Requirements :: Restate every line from the one containing "هوش مالی (896, 768)" through the one containing "سواد رسانه ای (889, 627)", both included, shifting the coordinates by adding 80 to each number. Reproduce only those items, with their text unchanged.
※
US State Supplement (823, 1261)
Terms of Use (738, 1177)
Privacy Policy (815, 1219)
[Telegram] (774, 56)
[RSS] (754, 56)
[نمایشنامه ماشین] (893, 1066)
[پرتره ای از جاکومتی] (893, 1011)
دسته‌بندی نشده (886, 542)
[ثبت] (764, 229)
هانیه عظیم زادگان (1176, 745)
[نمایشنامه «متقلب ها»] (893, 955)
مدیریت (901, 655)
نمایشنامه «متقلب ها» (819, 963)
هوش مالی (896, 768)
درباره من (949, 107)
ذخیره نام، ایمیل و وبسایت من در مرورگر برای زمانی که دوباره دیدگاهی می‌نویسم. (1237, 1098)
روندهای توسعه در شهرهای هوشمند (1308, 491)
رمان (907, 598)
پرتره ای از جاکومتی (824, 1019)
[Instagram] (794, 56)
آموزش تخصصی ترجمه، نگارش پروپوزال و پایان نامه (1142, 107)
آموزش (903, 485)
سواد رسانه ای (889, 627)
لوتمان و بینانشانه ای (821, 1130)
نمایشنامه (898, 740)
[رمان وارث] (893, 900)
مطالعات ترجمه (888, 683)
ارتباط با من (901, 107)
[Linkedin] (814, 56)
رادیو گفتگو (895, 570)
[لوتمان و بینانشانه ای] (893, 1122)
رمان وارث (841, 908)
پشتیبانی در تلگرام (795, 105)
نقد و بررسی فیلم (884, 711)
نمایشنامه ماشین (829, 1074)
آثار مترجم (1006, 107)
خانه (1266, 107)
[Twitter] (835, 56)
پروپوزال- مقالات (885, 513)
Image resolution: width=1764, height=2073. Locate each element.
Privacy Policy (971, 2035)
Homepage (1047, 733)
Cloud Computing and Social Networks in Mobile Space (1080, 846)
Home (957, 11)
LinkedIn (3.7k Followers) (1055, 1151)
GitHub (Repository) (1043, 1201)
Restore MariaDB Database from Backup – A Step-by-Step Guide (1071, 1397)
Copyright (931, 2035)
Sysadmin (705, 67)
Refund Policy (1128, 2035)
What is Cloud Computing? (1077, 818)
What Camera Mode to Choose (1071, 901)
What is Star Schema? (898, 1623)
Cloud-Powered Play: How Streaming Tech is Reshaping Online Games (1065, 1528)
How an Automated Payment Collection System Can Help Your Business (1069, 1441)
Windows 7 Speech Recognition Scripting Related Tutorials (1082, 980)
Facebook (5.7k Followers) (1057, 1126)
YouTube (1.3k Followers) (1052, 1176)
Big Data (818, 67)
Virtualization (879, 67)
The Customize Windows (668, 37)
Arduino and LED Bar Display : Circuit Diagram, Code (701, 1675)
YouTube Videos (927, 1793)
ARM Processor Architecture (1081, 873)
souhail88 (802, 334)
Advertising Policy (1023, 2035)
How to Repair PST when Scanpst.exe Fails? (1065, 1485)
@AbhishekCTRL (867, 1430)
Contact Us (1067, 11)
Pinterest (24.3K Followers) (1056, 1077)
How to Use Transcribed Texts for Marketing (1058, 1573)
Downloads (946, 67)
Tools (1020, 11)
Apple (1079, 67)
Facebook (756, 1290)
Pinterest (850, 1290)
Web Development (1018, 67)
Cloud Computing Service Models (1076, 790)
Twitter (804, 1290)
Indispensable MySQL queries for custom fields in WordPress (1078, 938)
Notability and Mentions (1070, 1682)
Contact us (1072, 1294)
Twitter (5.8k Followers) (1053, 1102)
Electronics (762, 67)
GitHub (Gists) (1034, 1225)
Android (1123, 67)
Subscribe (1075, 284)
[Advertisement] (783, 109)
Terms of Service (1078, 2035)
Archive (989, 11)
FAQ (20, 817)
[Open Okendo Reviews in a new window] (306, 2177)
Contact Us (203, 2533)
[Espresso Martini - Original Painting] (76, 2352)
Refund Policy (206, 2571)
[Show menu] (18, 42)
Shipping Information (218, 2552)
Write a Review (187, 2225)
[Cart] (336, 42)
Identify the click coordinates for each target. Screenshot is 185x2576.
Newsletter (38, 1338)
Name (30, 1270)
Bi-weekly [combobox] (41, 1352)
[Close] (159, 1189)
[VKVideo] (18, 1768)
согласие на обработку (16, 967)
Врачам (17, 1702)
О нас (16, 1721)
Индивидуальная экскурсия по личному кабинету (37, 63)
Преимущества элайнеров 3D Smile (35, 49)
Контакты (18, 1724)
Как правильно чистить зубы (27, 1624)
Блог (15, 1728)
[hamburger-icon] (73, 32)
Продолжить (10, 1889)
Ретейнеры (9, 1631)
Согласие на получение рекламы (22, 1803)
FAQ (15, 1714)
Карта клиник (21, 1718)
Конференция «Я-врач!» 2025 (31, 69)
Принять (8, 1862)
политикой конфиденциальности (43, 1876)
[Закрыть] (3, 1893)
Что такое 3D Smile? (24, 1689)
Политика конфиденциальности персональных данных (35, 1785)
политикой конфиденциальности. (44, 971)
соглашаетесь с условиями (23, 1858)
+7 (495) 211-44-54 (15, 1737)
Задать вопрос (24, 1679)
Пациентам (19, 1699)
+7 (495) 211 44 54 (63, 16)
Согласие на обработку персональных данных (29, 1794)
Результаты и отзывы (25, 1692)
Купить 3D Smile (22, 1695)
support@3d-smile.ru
※
Expected answer ::
هوش مالی (976, 848)
درباره من (1029, 187)
ذخیره نام، ایمیل و وبسایت من در مرورگر برای زمانی که دوباره دیدگاهی می‌نویسم. (1317, 1178)
روندهای توسعه در شهرهای هوشمند (1388, 571)
رمان (987, 678)
پرتره ای از جاکومتی (904, 1099)
[Instagram] (874, 136)
آموزش تخصصی ترجمه، نگارش پروپوزال و پایان نامه (1222, 187)
آموزش (983, 565)
سواد رسانه ای (969, 707)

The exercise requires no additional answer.